»»
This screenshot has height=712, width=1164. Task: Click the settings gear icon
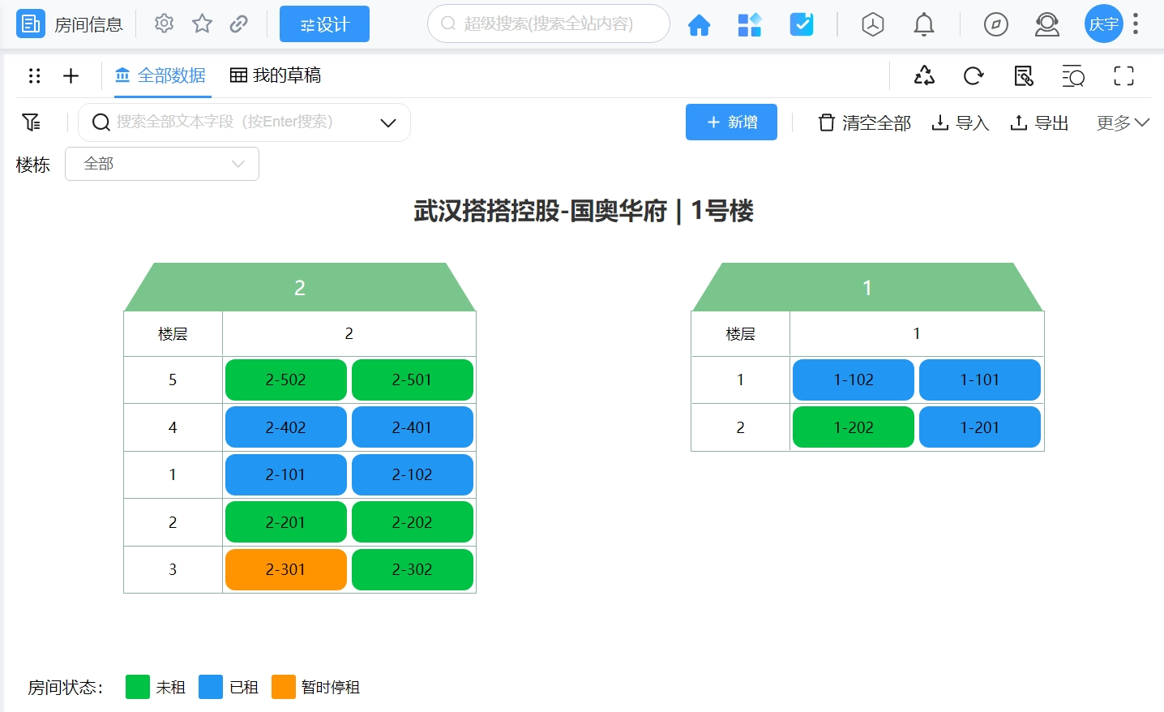coord(164,24)
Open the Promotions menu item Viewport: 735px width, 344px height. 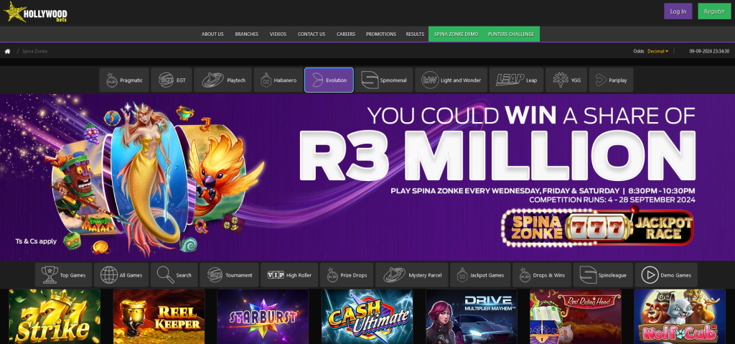[x=380, y=34]
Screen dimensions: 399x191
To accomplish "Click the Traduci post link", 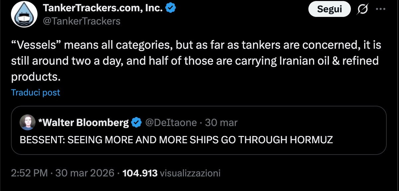I will tap(36, 92).
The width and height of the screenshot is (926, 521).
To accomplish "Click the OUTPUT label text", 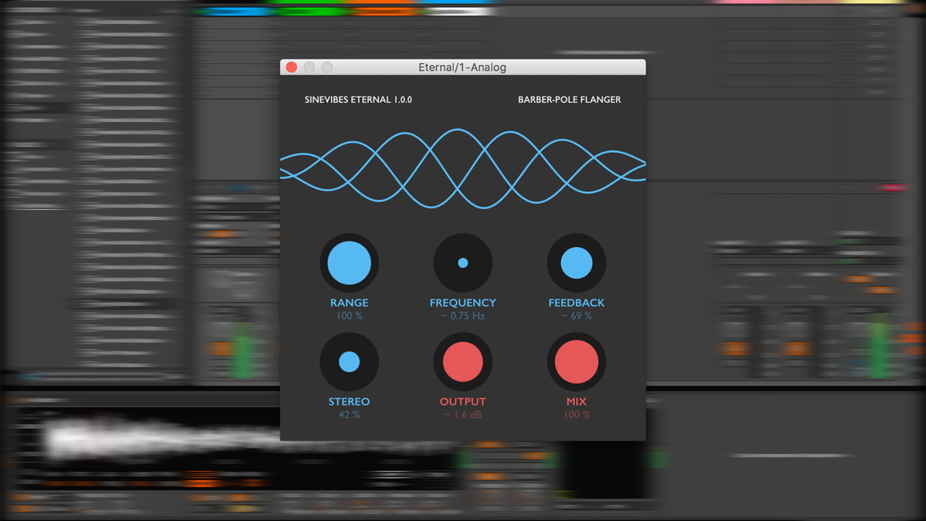I will [x=462, y=401].
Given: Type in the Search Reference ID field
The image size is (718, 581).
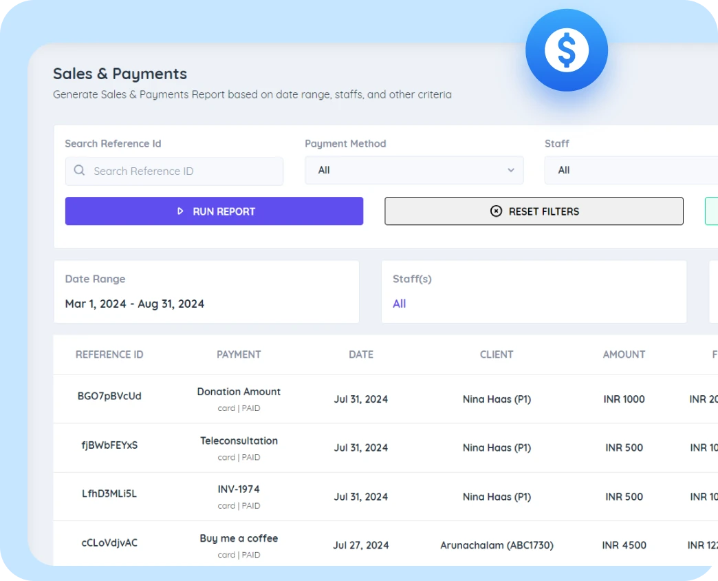Looking at the screenshot, I should click(182, 171).
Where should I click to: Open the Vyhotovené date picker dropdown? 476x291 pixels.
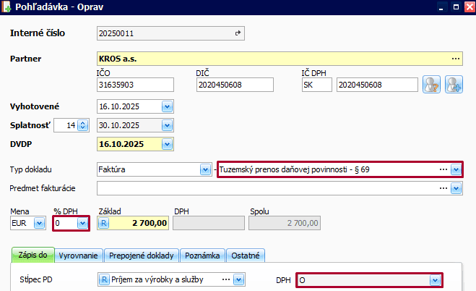(167, 106)
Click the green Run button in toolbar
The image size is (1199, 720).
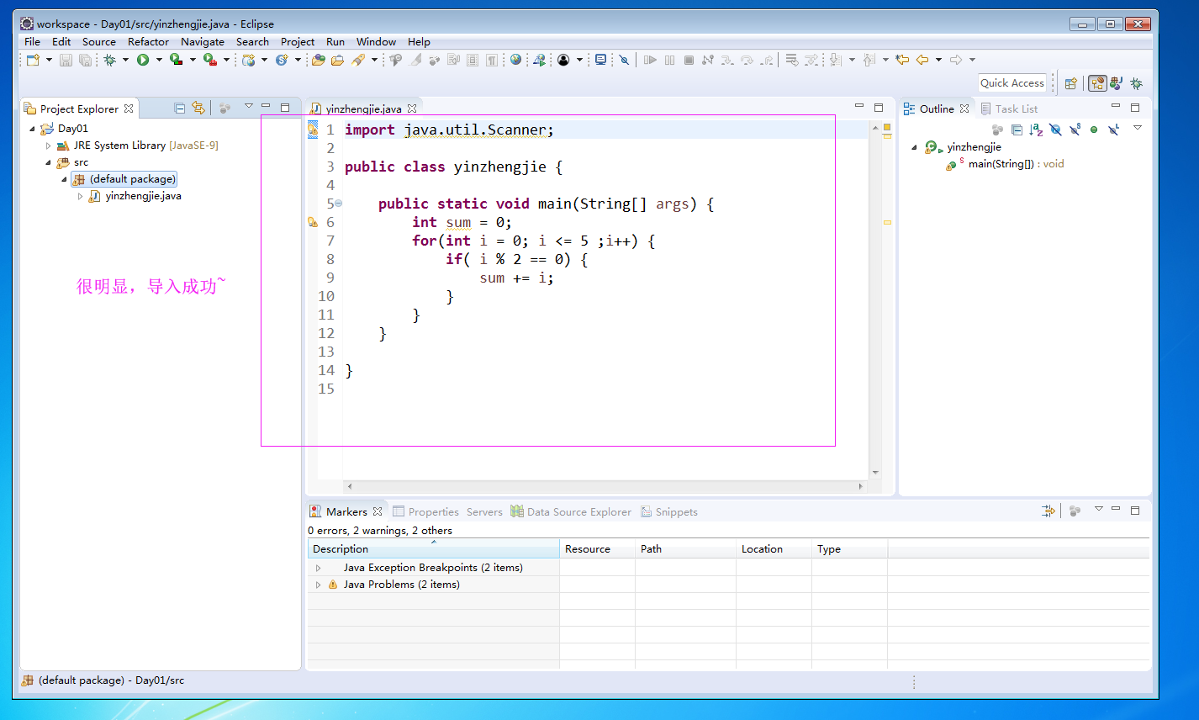[143, 60]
««
• [Directions for this task] Please transcribe exactly the lines from the one containing "Given: Type in the Search Reference ID field" through the final line of the data, including both, and nothing else. Pictures are to be left out.

• [Written answer]
Given: Type in the Search Reference ID field
The image size is (718, 581).
Looking at the screenshot, I should click(182, 171).
Where should I click to: Open the Vyhotovené date picker dropdown? 476x291 pixels.
(167, 106)
Click the green Run button in toolbar
The image size is (1199, 720).
[143, 60]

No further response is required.